JACKSON, Tenn.Feb. 16, 2004 – Daniel Akin presented a two-part series about healthy marriage relationships during the annual Family Life Series Crabtree Lectures Feb. 12-13.

The Crabtree Lectures are named for T.T. Crabtree, pastor of First Baptist Church in Springfield, Mo., who began sponsoring the series five years ago.

“This gentleman with a real heart for healthy relationships realized that more than likely, students will meet their future spouse while in college,” Brady said. “He wanted to provide an opportunity on Union’s campus for students to hear talks that help them make good choices about relationships, dating and marriage.”

Drawing from the Song of Solomon, Akin first discussed the problems that can plague a relationship and followed by describing characteristics of the love that blesses a relationship.

“When it comes to having a marriage, sweat the small stuff,” Akin said. “It is the small things in a relationship that will make it or break it.”

Akin outlined seven causes of problems in relationships, beginning with the issue of role reversal.

“God designed a man to be a husband and father, and He designed a woman to be a wife and mother,” Akin said. “If you get those roles reversed, your marriage will be in trouble.”

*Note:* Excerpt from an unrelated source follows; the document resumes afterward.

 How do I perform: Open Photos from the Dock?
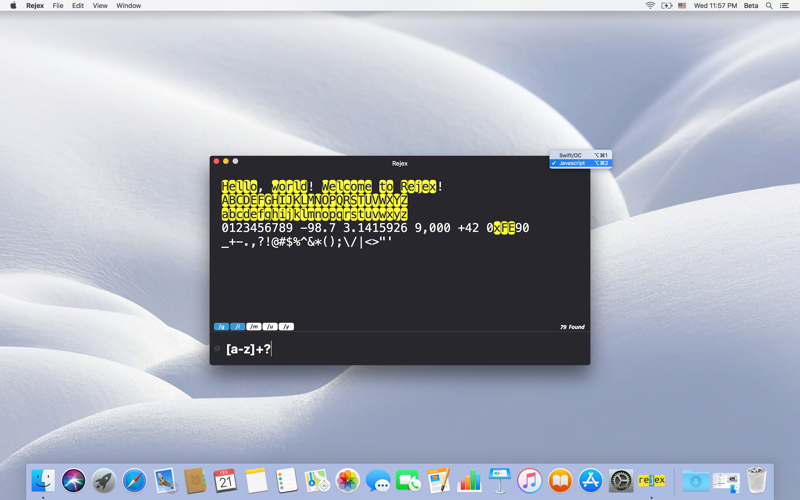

Silence or stonewalling also destroys a relationship, according to Akin.

“Disagreements will come. The question is what will you do with it?” he said. “Nothing is more essential to any relationship, especially a marriage relationship, than communication.”

Misunderstandings between women and men cause problems in a relationship, Akin said.

“We are different by design,” he said. “Instead of letting those differences cause problems, be thankful. Together we are much better than we would ever be by ourselves.”

Other problems that harm relationships include intimacy stagnation, time ill-spent, outside interference and fatigue, according to Akin.

The second half of the lecture series focused on the elements of love that bless a marriage relationship.

Love is public, Akin said, explaining that people take notice of a couple in love. However, love also is personal and private.

Love is also protective and possessive. “When you really love someone, you will try to protect them from anything that would hurt them,” he said.

Love is powerful and persevering, he said, and it is intended to last for a lifetime, not just a season.

True love is also priceless because it must be given and cannot be bought. It is a privilege and honor one chooses to give. Akin also explained the importance of purity and faithfulness to a relationship, and he described the peace love can bring.

“Love lifts you up and makes you a better person than you were before,” Akin said.